▸ **Input**

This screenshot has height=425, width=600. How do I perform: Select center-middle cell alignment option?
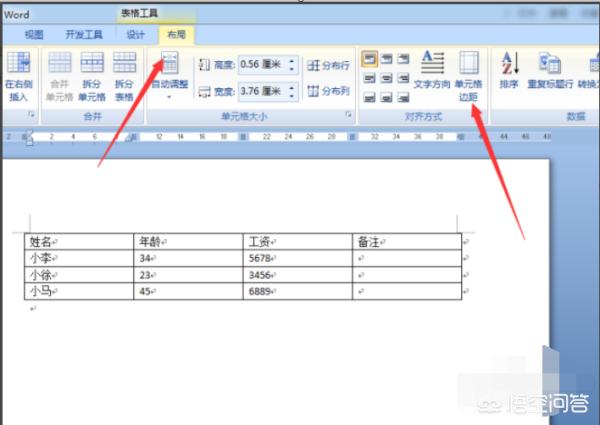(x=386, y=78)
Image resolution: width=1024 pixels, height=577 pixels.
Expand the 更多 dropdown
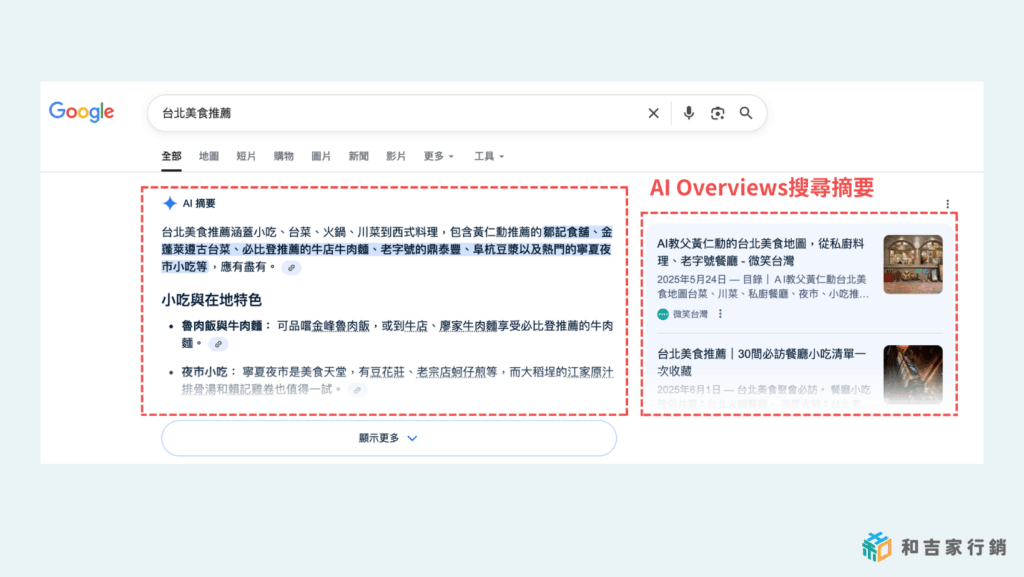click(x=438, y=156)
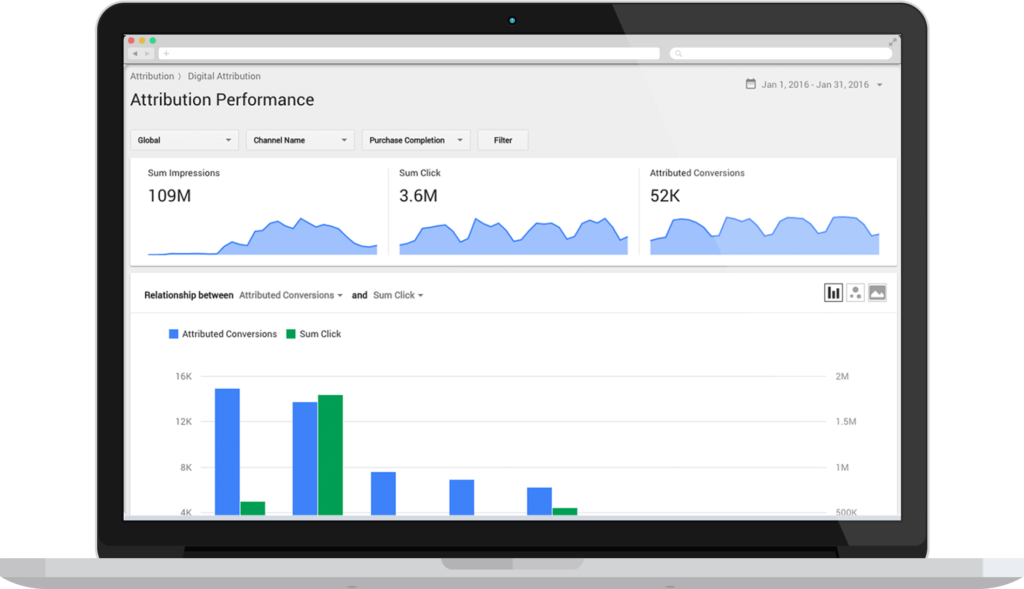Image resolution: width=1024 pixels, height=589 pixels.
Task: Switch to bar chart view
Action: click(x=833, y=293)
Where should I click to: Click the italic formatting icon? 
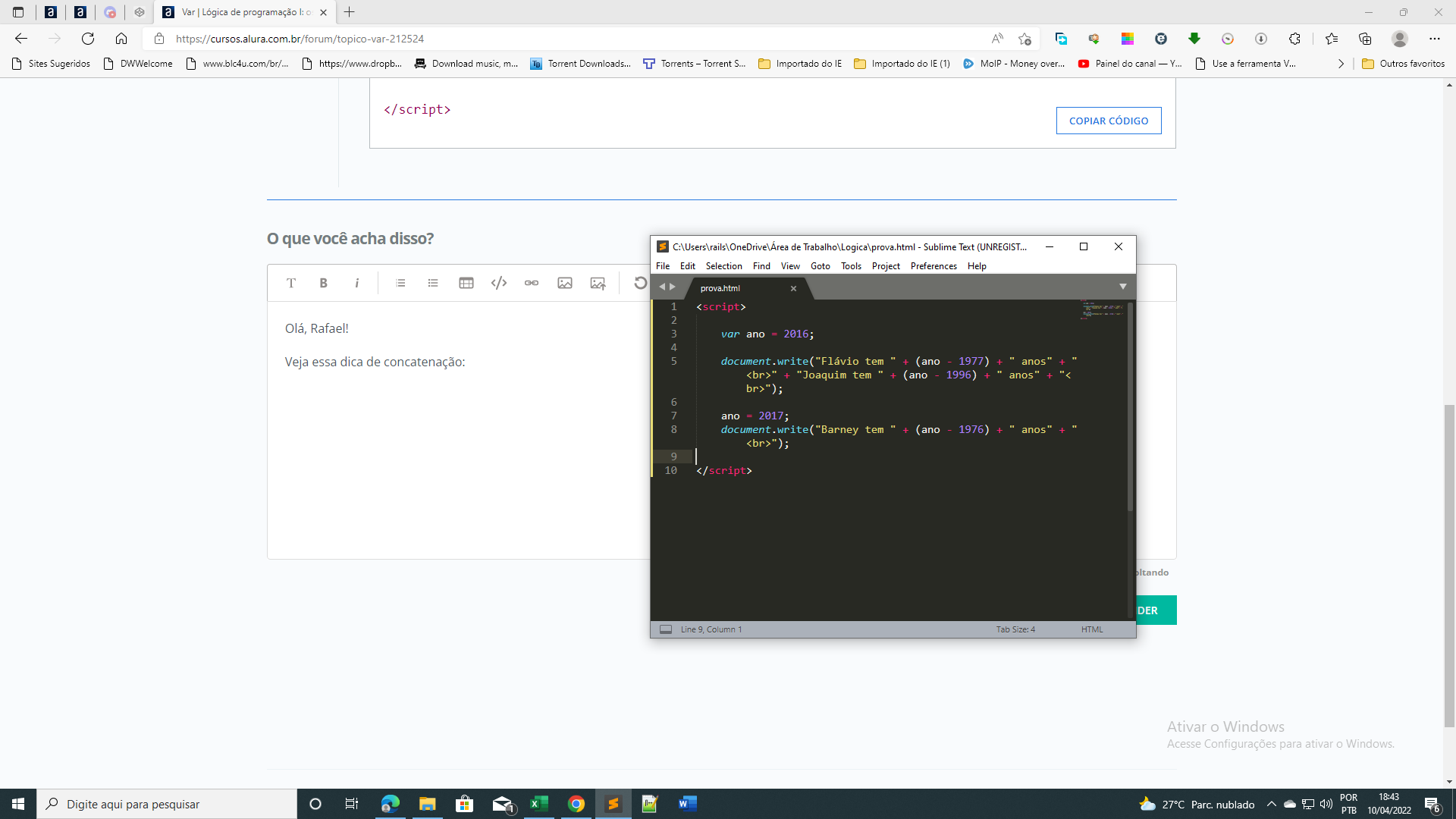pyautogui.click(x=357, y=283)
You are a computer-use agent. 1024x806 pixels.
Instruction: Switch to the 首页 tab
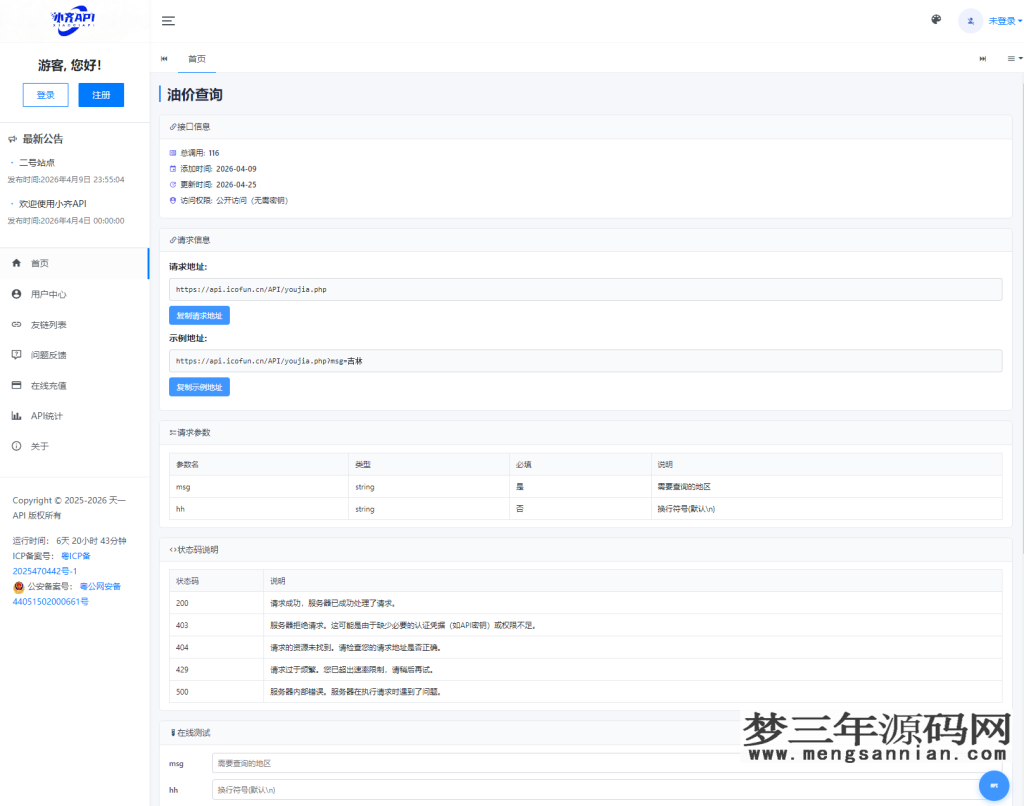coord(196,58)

* * *

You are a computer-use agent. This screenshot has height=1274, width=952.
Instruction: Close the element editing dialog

▸ **Problem**
For the string "computer", show each line of the entries above where it occurs.

▸ **Response area**
You are a computer-use agent. 1024x806 pixels.
You are a computer-use agent. This screenshot has height=1274, width=952.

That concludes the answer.